Copy the rows again, requests included, starting with the line containing "1205x980 pixels. Task: Click" and ending with the line containing "coord(579,134)", and raise every click coordinate in their answers by 143. Leave the pictures out.

• DATA IN THIS EXERCISE:
━━━━━━━━━━━━━━━━━━━━━━━━━━━━━━
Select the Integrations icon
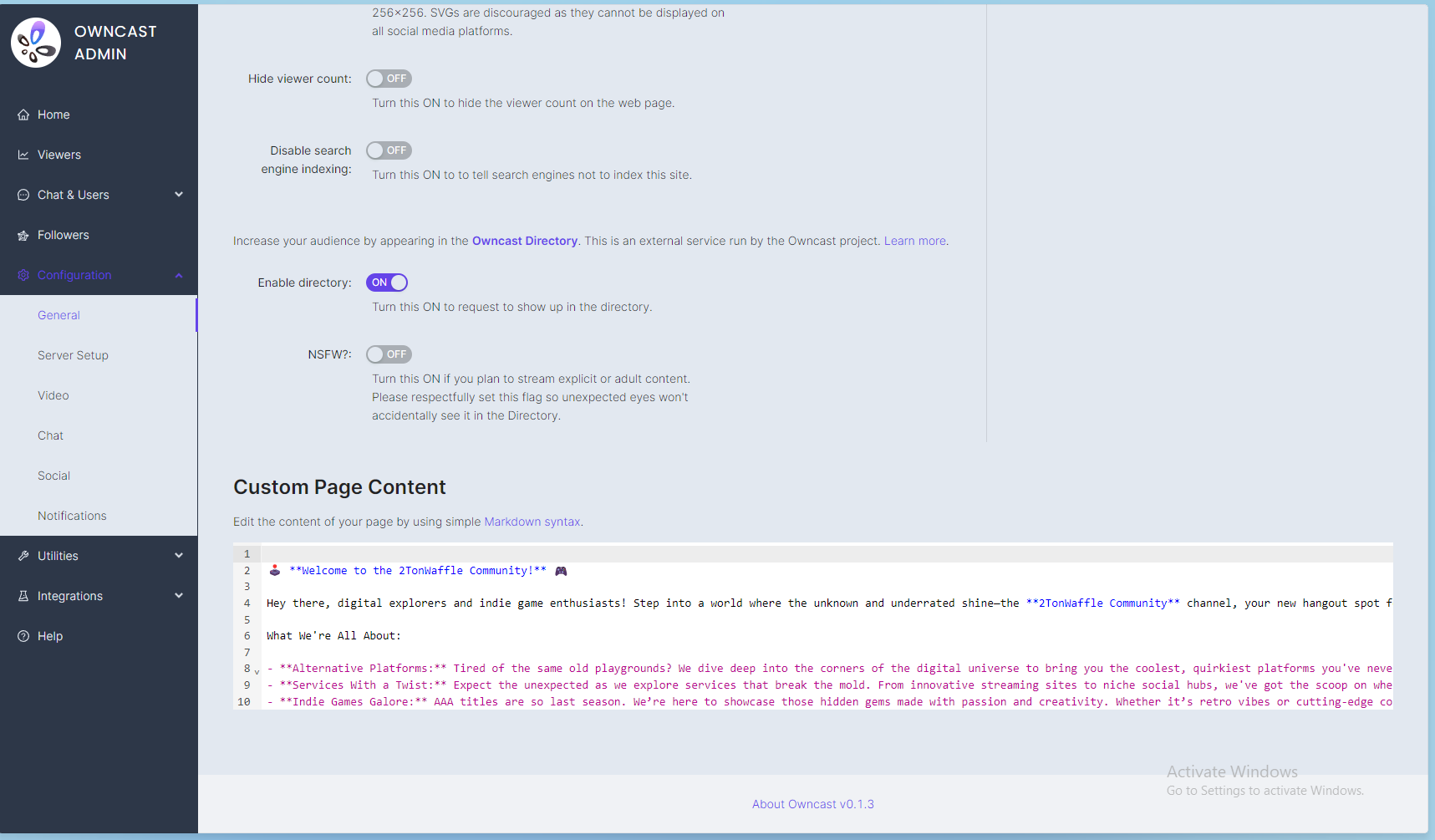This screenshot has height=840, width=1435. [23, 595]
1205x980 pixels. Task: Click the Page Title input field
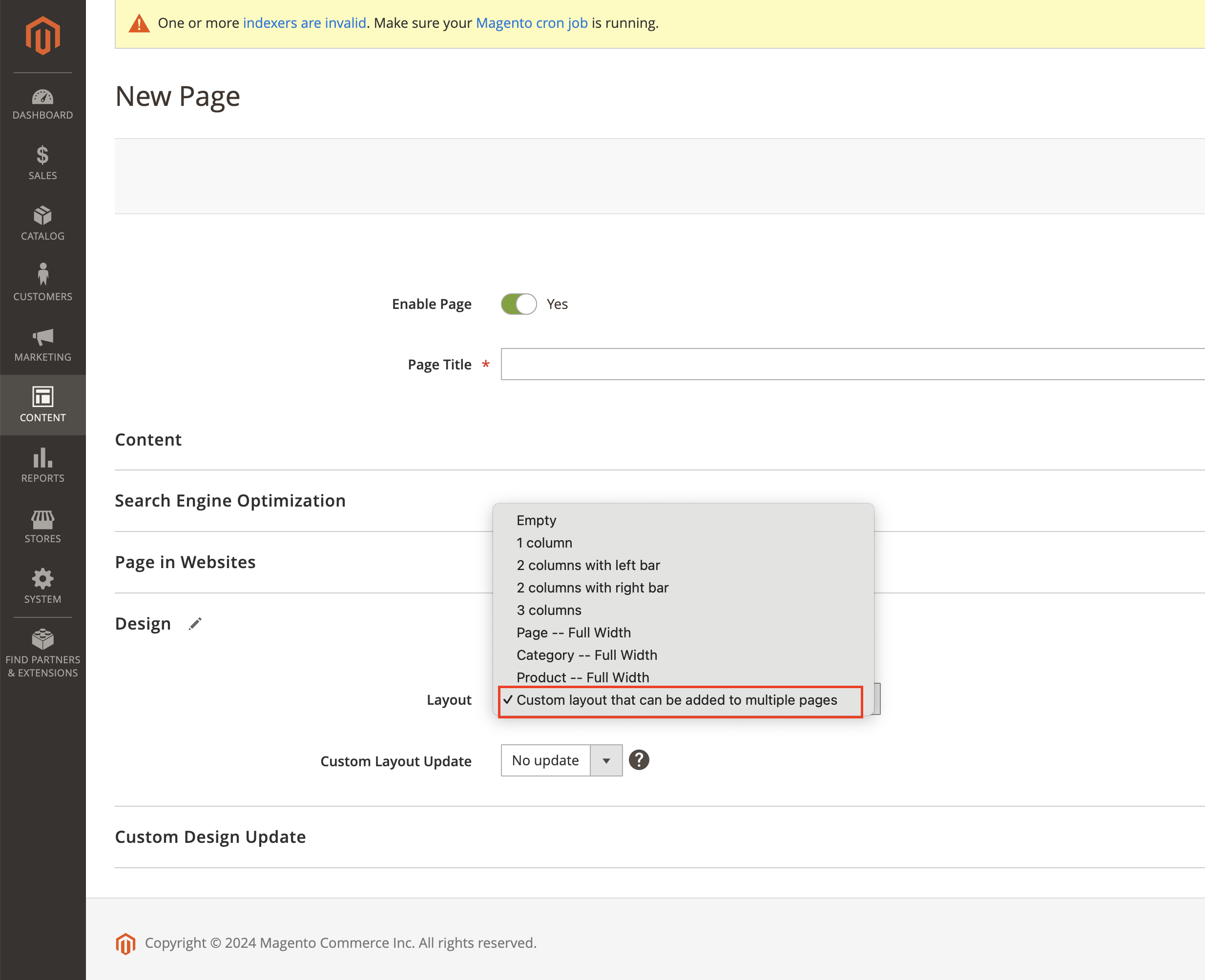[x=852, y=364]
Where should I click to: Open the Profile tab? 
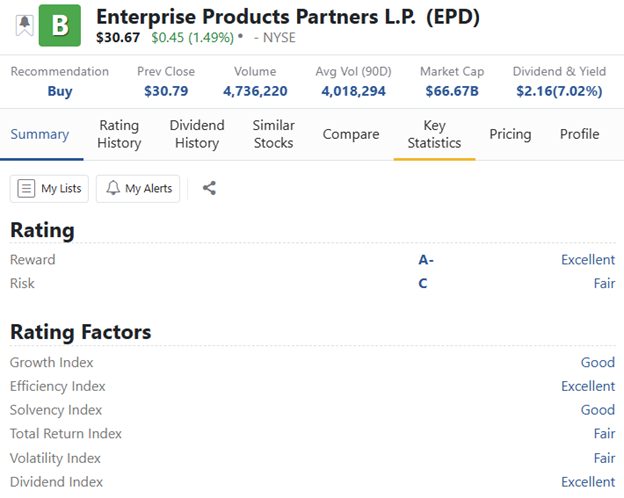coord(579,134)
━━━━━━━━━━━━━━━━━━━━━━━━━━━━━━
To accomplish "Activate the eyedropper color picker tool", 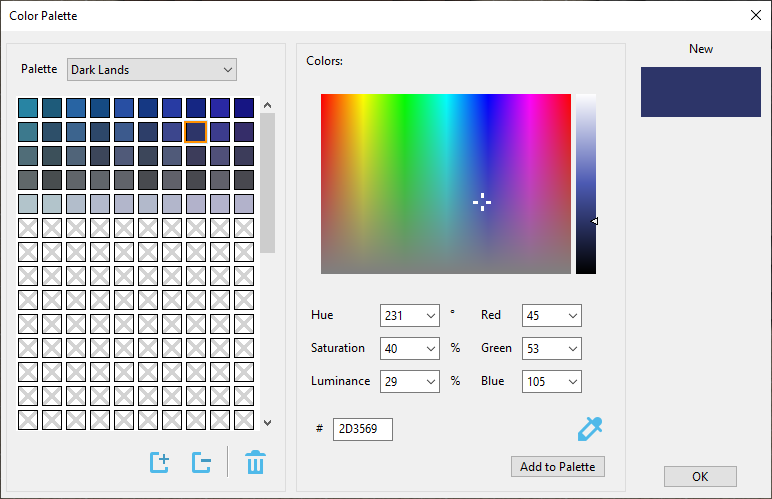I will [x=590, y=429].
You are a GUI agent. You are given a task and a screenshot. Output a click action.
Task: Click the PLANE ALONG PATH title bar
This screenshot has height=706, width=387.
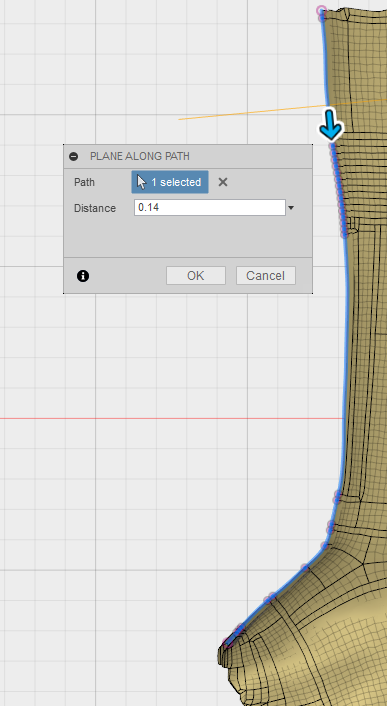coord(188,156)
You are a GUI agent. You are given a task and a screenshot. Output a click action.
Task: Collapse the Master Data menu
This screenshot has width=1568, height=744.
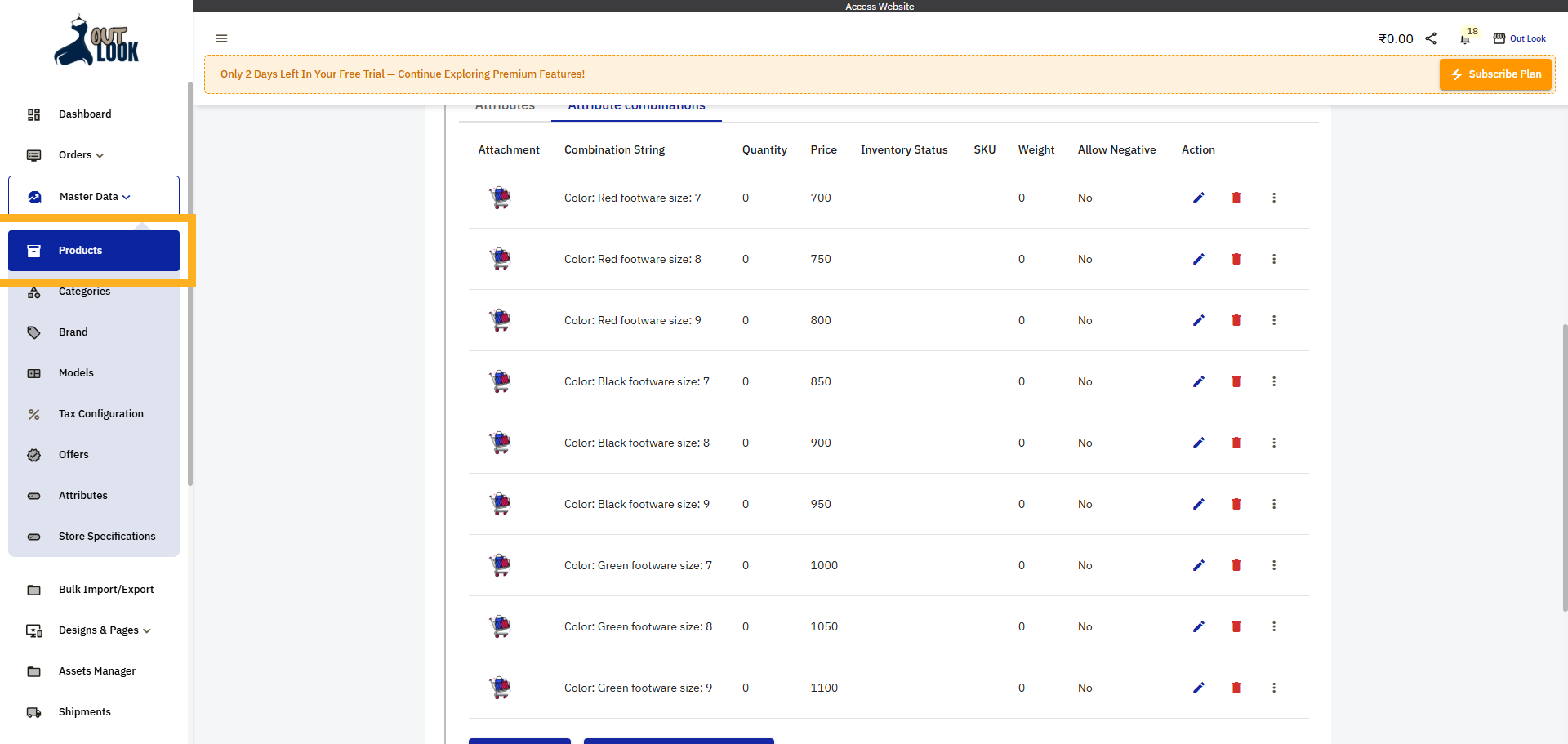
━━━━━━━━━━━━━━━━━━━━━━━━━━━━━━
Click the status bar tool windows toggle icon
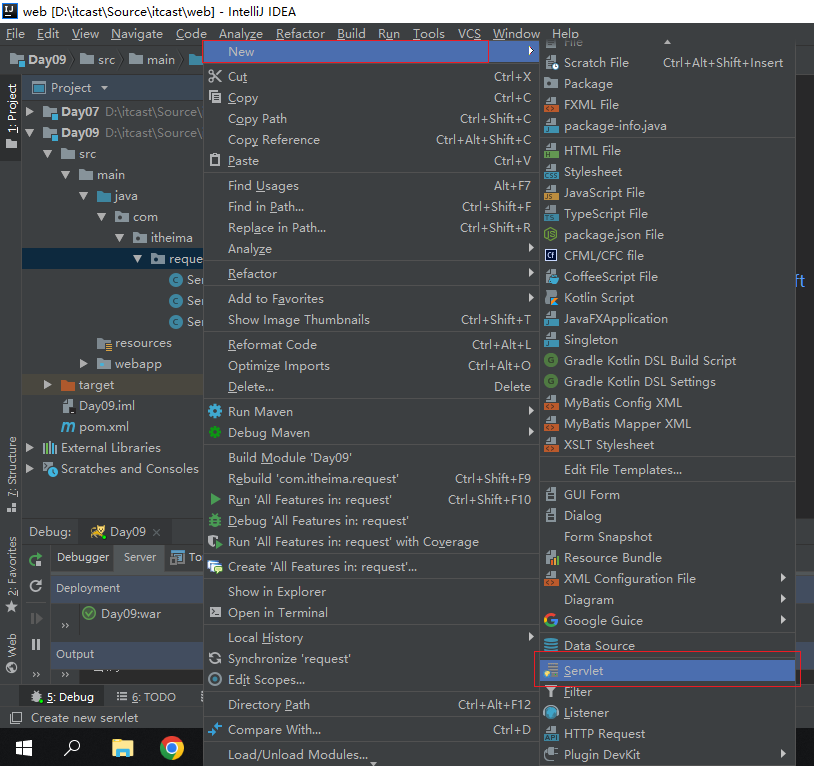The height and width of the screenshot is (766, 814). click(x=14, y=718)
━━━━━━━━━━━━━━━━━━━━━━━━━━━━━━
• SOLUTION FOR THIS PROBLEM:
1205x980 pixels. Task: Click the Page Title input field
[x=995, y=507]
Where should I click to: Open the Profile tab? 
coord(722,277)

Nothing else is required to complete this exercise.